Alternatively, if a non-boot UDWIS card is affected, the system may boot
but will not have have access to any SCSI devices which are connected to
that affected UDWIS card.
These issues can occur irrespective of the type of SCSI device connected
to the UDWIS card and hence can affect Sun and third-party SCSI devices.
This problem is seen on both standalone and clustered systems. Faster
CPUs (like the E10k) are more likely to be affected, so a previously
working system may start to exhibit UDWIS problems after upgrading the
CPUs to those with a higher clock speed.
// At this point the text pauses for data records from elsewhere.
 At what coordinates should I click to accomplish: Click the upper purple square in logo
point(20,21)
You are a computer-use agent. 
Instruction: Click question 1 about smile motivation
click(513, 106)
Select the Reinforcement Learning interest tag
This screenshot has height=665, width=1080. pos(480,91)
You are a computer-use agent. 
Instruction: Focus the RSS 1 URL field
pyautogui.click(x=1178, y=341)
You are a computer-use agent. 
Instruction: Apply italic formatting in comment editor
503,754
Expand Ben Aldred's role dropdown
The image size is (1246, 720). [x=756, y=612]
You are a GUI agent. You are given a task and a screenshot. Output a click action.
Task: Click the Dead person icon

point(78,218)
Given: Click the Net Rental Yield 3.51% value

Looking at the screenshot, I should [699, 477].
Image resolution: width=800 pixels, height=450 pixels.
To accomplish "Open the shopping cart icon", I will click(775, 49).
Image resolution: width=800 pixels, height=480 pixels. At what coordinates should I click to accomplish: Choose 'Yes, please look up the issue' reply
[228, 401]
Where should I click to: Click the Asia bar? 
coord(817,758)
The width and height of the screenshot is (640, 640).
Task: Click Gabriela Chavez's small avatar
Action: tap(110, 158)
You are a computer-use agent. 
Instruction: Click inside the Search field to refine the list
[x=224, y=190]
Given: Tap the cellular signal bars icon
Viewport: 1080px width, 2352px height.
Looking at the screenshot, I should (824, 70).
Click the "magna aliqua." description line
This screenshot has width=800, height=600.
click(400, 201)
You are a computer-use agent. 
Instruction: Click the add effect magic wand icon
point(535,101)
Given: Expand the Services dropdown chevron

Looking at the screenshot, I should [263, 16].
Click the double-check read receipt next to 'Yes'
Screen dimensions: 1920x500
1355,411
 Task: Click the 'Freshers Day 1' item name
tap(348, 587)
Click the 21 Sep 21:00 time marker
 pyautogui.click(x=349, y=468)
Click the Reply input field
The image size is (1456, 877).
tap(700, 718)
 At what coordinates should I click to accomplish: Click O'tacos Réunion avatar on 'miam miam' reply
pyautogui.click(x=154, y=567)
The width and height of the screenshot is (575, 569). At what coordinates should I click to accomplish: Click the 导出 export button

Also systems with a large number
of UDWIS cards are more likely to see these problems since any one of the
installed cards could be affected.
This problem is due to some issues in FCode versions less than 1.28 in
the UDWIS card. When it is booting, the card fails to send a SCSI bus
reset, or the SCSI bus reset is not held long enough to meet the SCSI
specification, or the card fails to initialize correctly. This leads to
the attached SCSI devices failing to negotiate correctly with the host.
Example 1
---------
In some cases, if the affected UDWIS card does not control the boot device
so that the system does boot, then the 'sd' driver will record a corrupted
SCSI inquiry string in the messages file during the boot for devices attached
to the affected UDWIS card. This example was from an A3x00:
unix: sd2044 at QLGC,isp17: target 4 lun 0
unix: sd2044 is /sbus@5d,0/QLGC,isp@1,10000/sd@4,0
unix: Vendor 'SoEG', product '00****7*********',
(unknown capacity)
You would also see corrupted inquiry strings using format -> inquiry.
For example, with a Seagate ST39103LC 9GB drive, you would see:
Vendor S313CU90
This is every _other_ expected character S(T)3(9)1(0)3(L)C(S)U(N)9(.)0....
Example 2
---------
As an example of the possible effect of this problem, with an A3x00
connected to an affected UDWIS card, a controller path will be offline.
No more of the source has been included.